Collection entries
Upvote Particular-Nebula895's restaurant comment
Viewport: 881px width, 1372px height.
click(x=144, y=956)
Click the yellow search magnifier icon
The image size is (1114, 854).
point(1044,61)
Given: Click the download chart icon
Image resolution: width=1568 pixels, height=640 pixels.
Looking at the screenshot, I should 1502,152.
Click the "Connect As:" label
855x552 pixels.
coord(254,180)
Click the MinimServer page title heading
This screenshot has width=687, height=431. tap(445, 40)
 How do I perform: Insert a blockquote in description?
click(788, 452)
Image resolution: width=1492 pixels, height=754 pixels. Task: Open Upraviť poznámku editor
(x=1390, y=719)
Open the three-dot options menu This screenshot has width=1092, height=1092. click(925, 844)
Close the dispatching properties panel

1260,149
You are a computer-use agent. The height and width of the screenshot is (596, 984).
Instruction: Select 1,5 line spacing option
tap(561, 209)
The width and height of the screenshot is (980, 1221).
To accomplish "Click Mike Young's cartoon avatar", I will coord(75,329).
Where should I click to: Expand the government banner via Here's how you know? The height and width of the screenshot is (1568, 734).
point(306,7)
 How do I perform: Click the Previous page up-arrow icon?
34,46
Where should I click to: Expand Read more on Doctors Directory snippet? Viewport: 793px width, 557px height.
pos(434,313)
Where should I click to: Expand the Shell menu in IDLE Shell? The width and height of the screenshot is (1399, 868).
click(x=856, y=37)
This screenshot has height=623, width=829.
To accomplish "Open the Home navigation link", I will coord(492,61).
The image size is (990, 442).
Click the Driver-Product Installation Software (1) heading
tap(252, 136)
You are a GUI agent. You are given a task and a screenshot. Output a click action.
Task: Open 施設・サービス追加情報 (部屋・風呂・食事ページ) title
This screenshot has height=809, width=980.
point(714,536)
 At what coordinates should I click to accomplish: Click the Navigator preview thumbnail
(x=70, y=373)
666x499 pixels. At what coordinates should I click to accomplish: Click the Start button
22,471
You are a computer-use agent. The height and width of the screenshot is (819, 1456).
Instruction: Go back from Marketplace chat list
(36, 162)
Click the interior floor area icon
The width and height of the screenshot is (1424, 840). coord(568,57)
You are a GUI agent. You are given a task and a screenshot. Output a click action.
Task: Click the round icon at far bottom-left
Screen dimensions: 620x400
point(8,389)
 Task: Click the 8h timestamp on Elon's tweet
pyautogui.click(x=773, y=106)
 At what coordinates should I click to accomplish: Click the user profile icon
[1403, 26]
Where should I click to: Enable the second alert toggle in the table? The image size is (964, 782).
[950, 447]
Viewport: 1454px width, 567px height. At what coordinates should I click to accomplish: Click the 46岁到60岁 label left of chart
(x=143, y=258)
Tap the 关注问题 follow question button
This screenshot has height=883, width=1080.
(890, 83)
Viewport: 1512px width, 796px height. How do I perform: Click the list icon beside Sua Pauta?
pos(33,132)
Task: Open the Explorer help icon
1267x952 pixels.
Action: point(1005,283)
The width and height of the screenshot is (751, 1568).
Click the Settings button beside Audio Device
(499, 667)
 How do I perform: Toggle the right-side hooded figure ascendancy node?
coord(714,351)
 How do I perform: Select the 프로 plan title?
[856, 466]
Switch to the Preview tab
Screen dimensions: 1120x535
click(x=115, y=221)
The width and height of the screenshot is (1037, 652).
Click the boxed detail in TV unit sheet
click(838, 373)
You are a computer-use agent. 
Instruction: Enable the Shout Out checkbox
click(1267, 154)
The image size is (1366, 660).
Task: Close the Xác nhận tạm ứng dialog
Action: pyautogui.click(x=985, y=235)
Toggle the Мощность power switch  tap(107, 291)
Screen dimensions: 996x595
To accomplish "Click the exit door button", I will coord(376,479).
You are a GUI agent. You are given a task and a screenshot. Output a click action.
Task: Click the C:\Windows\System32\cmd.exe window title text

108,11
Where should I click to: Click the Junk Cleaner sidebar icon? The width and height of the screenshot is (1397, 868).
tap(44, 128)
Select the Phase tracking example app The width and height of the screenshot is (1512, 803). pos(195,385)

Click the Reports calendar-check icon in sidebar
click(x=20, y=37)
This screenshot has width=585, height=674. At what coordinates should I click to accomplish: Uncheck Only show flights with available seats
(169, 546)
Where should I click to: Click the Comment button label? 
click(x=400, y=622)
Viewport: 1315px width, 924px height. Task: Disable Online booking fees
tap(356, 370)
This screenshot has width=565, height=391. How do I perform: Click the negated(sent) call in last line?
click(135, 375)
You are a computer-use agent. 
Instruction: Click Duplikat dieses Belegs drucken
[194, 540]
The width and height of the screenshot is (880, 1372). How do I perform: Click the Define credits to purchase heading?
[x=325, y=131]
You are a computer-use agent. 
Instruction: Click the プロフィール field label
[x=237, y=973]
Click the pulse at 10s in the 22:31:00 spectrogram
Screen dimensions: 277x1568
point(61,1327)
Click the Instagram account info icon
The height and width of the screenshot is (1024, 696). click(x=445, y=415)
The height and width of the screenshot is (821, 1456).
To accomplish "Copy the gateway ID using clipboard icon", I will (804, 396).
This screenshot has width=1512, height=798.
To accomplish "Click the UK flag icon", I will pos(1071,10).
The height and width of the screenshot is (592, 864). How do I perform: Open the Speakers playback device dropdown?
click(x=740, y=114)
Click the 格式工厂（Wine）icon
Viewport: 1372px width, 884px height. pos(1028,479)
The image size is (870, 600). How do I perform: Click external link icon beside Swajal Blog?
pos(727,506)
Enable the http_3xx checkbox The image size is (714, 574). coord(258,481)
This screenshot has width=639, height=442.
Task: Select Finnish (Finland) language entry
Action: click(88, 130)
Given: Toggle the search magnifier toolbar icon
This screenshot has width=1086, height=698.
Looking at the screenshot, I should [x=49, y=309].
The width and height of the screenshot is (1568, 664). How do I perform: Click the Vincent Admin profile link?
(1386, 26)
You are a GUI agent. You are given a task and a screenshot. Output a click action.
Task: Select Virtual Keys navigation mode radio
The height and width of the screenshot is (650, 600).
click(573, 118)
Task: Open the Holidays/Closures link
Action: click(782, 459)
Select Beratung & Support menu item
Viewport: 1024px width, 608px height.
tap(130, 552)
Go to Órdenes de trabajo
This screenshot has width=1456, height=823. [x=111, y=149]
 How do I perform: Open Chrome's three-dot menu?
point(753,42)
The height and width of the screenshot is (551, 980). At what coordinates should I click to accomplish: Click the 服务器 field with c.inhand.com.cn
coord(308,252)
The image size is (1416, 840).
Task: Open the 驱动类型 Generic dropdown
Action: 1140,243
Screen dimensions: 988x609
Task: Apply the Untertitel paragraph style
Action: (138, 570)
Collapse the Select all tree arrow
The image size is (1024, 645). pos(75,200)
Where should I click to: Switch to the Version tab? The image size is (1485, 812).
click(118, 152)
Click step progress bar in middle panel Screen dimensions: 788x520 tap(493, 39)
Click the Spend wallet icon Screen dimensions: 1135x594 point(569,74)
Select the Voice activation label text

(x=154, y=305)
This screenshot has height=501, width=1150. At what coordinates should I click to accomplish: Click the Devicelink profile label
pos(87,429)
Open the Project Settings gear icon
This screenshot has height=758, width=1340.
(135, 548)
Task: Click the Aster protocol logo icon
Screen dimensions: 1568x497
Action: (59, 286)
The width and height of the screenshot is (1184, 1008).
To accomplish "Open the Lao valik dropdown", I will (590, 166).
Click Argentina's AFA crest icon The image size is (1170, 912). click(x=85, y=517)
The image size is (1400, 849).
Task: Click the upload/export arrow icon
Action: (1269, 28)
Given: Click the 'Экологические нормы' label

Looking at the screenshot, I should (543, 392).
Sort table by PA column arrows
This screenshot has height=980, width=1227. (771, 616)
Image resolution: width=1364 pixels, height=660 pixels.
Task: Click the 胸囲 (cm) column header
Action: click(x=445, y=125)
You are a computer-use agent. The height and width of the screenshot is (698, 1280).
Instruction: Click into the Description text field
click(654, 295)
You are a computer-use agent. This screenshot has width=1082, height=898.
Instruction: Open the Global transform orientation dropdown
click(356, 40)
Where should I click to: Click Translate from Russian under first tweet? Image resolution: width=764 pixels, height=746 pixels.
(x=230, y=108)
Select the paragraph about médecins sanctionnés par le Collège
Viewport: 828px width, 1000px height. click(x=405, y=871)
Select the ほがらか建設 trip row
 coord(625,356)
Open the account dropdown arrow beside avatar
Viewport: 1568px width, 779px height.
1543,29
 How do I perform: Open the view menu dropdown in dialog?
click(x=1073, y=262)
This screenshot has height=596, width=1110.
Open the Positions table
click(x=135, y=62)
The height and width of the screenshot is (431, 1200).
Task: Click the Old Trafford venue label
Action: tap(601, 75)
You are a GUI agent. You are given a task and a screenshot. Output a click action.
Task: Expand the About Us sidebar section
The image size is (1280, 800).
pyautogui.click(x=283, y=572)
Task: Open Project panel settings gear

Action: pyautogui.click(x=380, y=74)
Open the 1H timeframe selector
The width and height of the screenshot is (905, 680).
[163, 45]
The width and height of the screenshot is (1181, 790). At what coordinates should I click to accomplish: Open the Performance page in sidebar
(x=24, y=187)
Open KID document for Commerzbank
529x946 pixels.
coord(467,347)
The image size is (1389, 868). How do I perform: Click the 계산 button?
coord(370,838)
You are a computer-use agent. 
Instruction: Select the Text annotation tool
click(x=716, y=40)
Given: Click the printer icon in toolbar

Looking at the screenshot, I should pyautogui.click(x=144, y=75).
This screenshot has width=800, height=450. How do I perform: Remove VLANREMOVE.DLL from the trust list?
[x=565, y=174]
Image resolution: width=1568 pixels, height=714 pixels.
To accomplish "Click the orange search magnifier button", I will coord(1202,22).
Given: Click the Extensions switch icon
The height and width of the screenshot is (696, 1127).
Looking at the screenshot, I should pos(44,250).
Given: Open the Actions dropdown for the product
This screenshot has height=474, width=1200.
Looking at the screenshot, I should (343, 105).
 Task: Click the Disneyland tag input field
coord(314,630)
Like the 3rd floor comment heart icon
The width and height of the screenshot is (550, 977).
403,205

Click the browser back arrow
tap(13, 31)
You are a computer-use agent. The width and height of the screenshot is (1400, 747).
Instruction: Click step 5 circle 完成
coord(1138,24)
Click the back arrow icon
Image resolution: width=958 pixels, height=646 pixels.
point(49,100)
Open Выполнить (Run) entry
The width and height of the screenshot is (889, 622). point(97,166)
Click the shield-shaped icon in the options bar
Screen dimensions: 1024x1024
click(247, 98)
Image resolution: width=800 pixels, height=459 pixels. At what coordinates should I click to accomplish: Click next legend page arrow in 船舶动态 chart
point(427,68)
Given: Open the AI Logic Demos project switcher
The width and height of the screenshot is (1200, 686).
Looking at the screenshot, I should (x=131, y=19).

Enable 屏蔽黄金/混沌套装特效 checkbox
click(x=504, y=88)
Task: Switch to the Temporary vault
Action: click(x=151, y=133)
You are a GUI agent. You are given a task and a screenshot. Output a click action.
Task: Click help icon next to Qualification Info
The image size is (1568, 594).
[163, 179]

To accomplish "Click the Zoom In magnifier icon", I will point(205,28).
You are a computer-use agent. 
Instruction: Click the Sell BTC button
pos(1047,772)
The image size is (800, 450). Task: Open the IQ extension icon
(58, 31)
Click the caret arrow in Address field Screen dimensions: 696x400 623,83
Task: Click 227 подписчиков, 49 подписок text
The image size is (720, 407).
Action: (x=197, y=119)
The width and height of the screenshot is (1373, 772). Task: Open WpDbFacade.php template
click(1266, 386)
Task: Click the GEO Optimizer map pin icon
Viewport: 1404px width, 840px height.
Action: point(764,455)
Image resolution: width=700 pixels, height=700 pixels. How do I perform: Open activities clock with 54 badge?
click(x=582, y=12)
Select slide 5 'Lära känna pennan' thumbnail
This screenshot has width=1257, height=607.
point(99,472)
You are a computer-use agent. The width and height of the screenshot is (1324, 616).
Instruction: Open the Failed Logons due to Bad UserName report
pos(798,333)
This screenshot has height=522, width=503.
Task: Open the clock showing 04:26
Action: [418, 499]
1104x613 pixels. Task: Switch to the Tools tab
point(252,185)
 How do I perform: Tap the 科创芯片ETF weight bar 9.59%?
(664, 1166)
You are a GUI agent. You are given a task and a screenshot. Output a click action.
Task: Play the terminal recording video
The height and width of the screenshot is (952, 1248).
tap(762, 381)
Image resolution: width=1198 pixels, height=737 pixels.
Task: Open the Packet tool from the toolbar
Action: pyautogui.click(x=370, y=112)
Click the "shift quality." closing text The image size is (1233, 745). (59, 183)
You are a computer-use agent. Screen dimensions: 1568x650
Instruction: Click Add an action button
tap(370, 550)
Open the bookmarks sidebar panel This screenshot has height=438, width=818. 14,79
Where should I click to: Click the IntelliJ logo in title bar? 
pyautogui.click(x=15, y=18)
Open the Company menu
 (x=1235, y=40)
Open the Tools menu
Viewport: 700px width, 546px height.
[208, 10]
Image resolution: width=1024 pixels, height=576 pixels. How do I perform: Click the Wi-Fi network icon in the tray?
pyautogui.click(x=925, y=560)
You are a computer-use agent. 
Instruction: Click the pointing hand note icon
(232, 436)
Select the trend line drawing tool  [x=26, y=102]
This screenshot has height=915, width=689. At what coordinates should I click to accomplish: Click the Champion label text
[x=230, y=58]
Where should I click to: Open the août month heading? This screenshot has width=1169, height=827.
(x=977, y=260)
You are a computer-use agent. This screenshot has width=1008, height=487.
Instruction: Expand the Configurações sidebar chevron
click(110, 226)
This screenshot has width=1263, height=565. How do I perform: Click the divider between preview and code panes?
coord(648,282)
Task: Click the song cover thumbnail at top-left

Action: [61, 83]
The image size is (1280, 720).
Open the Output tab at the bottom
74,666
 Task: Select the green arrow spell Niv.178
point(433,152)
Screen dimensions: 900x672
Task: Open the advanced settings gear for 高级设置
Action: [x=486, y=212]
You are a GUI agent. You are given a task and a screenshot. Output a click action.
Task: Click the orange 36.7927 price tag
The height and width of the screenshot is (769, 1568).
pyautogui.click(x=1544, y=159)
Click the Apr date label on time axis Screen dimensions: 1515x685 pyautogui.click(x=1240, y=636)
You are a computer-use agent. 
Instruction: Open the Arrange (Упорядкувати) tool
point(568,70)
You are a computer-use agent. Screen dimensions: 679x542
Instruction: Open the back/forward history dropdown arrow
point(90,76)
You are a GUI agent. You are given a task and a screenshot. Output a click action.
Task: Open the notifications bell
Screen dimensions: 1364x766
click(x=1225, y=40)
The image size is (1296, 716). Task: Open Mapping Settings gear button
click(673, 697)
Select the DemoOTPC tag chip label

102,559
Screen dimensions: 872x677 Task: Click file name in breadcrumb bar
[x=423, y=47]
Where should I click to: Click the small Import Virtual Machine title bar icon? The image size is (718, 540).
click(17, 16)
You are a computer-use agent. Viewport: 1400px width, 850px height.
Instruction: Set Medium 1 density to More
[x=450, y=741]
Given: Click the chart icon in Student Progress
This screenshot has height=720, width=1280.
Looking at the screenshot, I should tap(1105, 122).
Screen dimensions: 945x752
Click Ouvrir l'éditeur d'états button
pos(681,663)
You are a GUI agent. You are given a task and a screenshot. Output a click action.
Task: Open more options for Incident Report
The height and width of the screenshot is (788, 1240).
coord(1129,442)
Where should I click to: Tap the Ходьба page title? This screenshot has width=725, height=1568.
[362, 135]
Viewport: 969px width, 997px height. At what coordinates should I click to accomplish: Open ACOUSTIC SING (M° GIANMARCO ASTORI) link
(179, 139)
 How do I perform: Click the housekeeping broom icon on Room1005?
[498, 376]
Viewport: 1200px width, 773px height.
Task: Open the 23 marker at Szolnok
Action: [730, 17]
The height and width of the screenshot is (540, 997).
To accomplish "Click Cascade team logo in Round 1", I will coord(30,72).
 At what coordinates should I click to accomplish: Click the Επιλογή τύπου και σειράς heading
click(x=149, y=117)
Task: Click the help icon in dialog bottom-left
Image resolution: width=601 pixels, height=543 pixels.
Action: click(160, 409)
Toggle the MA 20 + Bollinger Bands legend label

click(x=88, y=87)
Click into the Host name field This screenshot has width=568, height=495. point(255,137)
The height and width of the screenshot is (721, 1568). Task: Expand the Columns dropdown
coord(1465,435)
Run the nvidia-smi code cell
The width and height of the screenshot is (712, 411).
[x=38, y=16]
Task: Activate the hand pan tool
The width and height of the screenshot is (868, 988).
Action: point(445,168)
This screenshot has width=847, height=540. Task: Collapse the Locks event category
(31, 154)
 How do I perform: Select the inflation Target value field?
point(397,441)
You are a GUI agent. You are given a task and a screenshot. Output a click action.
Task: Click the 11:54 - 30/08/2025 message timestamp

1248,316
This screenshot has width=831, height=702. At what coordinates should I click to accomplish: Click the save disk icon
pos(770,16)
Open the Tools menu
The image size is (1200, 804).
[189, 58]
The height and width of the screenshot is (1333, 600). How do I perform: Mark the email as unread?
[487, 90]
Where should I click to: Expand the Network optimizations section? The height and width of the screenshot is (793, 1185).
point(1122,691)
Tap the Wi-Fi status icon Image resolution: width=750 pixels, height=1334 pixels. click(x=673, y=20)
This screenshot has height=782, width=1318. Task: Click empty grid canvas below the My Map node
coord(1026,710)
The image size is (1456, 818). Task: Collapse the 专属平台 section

→ **What you are asked to do**
Your answer must be a single number, the count of lines in the data that hold the string "help".

→ **Solution to this exercise**
3